→ TEXT SECTION:
★ ★ ★ ★ ★

There are different ways of finding the optimal (or sub-optimal) $\theta$ that maximizes MLE equation, but we’ll use a classic optimization approach widely used in machine learning — gradient descent (or ascent, depending on whether you strive for minimizing or maximizing a certain function). Its idea is quite simple:

We start with a random (or arbitrary) parameter set $\theta:=\theta_0$.
Then we calculate the gradient of the target function over the parameter set — $\nabla \mathcal{L}\left(\,\theta \; ; \; \mathcal{D} \,\right)$; it is the “direction” and the rate of the fastest increase at the point $\theta$. This direction is a vector, and has the same shape as $\theta$.
Finally, we update the current point $\theta$ slightly moving it towards the gradient direction (or opposite, depending on whether we’re looking for maximal or minimal value of the target function), and repeat the process until a certain stop criterion is reached (e.g., number of iterations).

★ ★ ★ ★ ★

Can you reproduce the part of the gradient descent text starting at "Then we calculate" and ending at "shape as $\theta$.", word for word?

→ MATERIAL PROVIDED:
★ ★ ★ ★ ★

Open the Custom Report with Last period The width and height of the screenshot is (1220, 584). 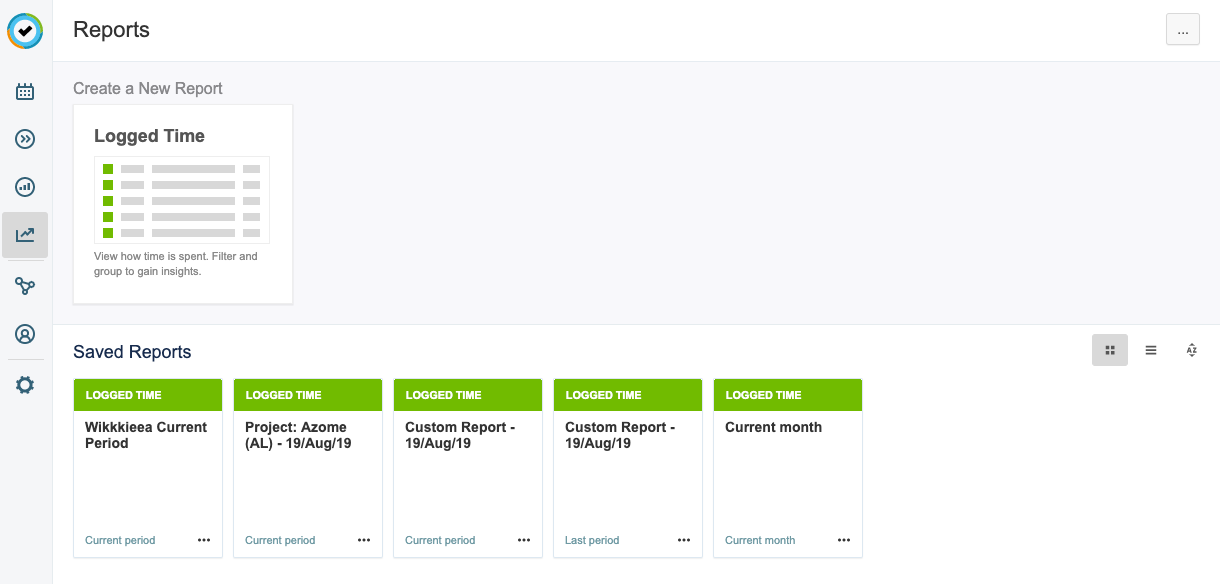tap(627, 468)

★ ★ ★ ★ ★

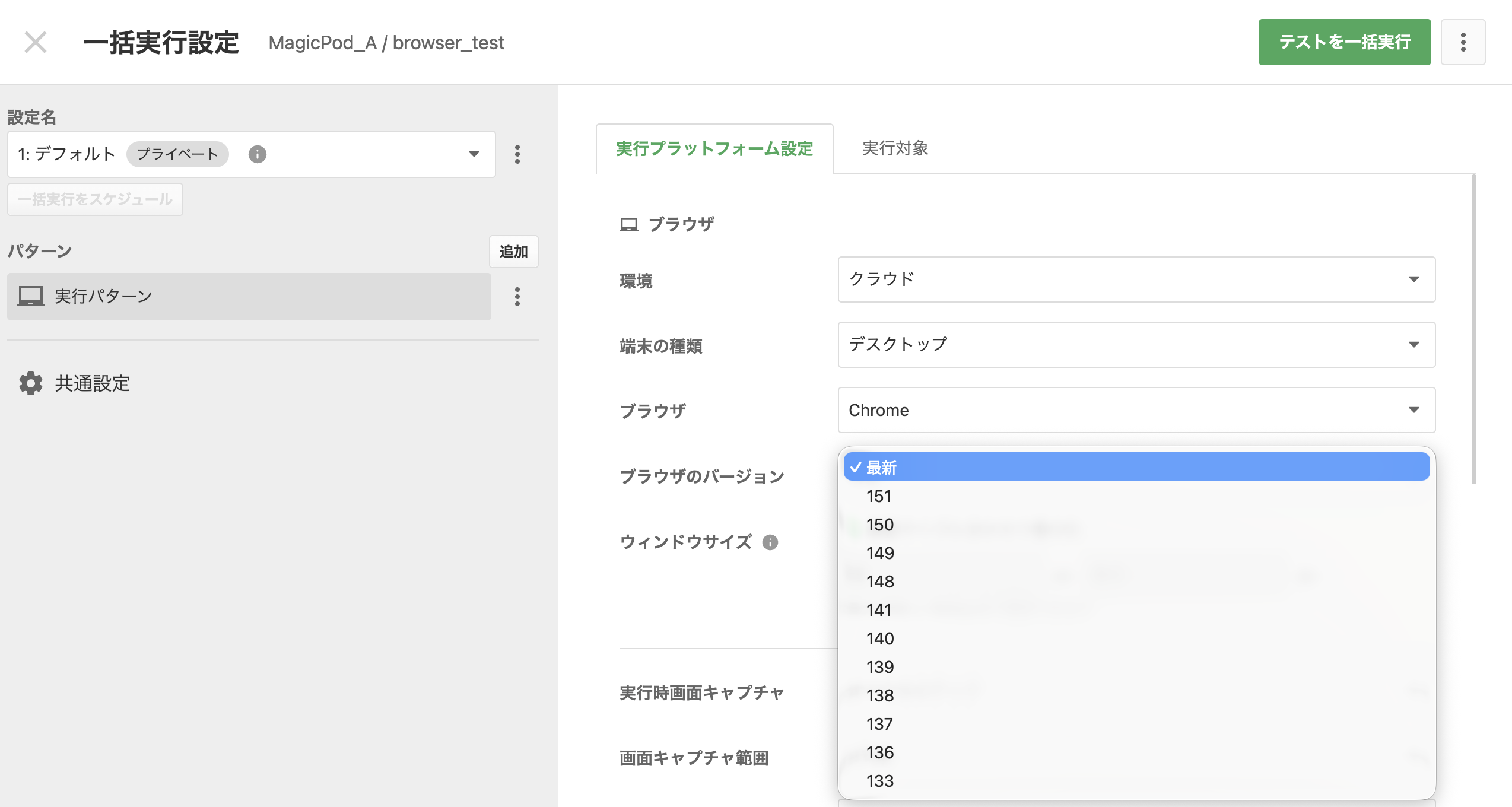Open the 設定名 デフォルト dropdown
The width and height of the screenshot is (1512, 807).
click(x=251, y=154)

★ ★ ★ ★ ★

→ SOLUTION:
Then we calculate the gradient of the target function over the parameter set — $\nabla \mathcal{L}\left(\,\theta \; ; \; \mathcal{D} \,\right)$; it is the “direction” and the rate of the fastest increase at the point $\theta$. This direction is a vector, and has the same shape as $\theta$.